* **RECORDS SUPPLIED**:
----

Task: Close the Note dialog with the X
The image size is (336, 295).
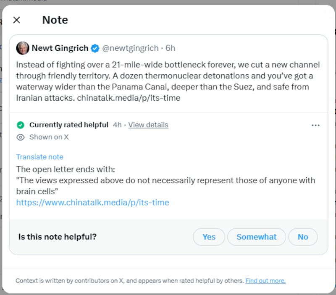Action: tap(16, 20)
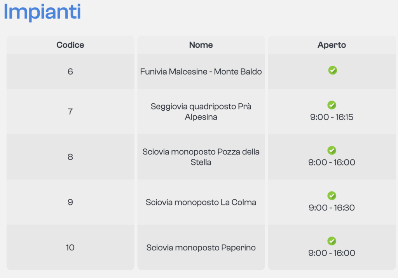Screen dimensions: 398x278
Task: Click the 9:00 - 16:30 opening hours
Action: pos(332,208)
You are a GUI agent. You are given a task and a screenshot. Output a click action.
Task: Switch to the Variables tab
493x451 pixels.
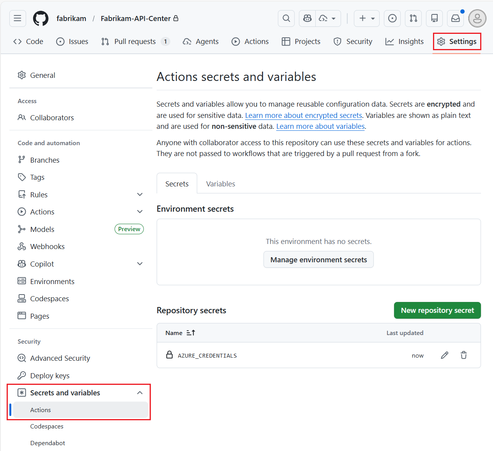coord(220,183)

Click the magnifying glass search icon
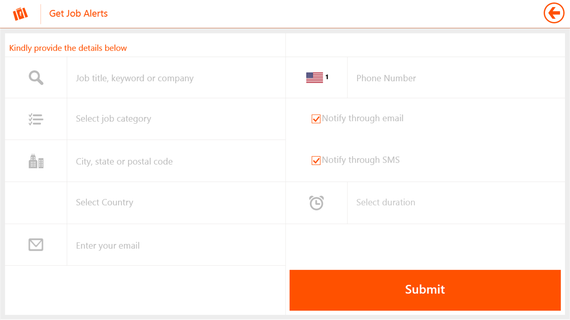point(36,78)
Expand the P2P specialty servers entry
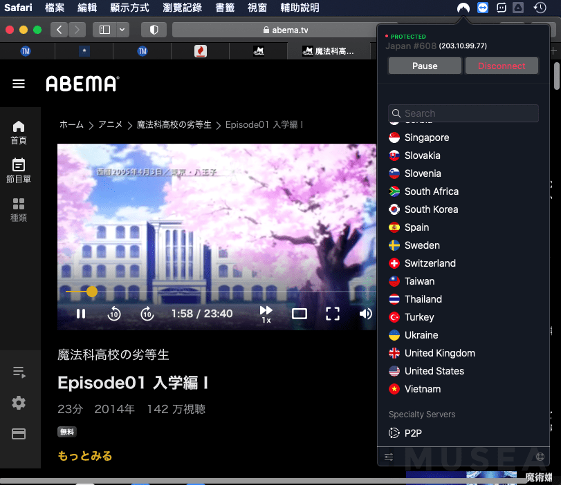 (x=414, y=433)
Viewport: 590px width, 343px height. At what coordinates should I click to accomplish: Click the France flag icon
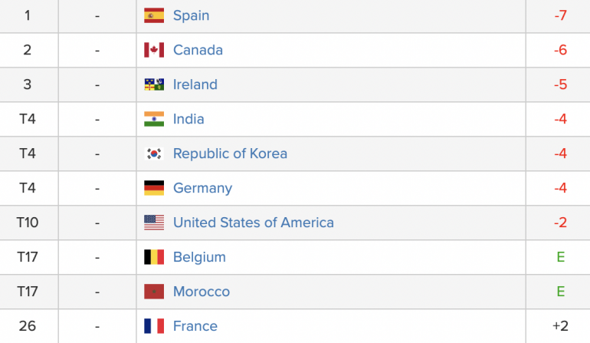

----

* **TASK INSTRUCTIONS**: Only the lines from the line that contains "Task: Switch to the Variables tab" through the end of the entries are to be written out, exactly and without pictures, both ends included.

* **SOLUTION FOR THIS TASK**:
Task: Switch to the Variables tab
493x451 pixels.
coord(220,183)

Click the magnifying glass search icon
point(36,78)
Expand the P2P specialty servers entry
 (x=414, y=433)
Viewport: 590px width, 343px height. At what coordinates should I click to accomplish: Click the France flag icon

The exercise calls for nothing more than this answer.